DATASET EXCERPTS |
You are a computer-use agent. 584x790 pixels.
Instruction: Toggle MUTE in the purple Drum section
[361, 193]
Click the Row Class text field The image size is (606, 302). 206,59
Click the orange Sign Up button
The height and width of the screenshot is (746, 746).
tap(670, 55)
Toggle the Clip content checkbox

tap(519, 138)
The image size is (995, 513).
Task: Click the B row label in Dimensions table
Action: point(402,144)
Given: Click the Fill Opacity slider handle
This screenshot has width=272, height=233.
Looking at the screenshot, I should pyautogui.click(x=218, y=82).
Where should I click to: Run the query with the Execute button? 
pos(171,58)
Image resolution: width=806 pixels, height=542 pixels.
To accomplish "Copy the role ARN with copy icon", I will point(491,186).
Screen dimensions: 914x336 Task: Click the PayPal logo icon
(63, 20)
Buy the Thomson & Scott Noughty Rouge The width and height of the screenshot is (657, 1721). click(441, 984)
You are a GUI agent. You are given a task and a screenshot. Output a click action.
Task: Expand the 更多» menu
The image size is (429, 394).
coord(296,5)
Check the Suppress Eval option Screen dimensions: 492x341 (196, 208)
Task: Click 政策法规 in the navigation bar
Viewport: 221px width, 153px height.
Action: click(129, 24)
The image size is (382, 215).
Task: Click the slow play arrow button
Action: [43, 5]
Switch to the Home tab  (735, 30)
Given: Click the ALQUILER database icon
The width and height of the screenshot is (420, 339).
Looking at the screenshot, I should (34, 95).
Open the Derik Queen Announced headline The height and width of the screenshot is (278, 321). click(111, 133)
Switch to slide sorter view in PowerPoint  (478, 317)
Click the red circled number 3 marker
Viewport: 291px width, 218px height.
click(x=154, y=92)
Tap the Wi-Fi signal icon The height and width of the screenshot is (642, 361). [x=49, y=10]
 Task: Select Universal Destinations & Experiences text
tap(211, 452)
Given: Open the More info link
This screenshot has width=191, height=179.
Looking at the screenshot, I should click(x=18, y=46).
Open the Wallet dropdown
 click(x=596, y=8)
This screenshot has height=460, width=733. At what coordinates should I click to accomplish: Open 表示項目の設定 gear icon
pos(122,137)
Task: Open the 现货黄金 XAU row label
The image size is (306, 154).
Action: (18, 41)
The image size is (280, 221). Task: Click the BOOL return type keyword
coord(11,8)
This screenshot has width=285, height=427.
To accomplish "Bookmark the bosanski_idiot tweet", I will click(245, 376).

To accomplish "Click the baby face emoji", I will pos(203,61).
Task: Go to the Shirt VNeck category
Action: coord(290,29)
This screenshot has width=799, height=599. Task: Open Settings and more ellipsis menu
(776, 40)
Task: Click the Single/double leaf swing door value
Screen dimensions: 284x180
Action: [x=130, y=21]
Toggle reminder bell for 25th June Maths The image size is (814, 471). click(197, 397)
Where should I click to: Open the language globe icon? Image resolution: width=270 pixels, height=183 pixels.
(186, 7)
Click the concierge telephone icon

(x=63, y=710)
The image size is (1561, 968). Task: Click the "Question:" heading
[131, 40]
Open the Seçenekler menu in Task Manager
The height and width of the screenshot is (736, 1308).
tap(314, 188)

TASK ITEM | Please copy out every line in the listing that has the string "Switch".

TASK RESULT |
Switch to the Home tab  (735, 30)
Switch to slide sorter view in PowerPoint  (478, 317)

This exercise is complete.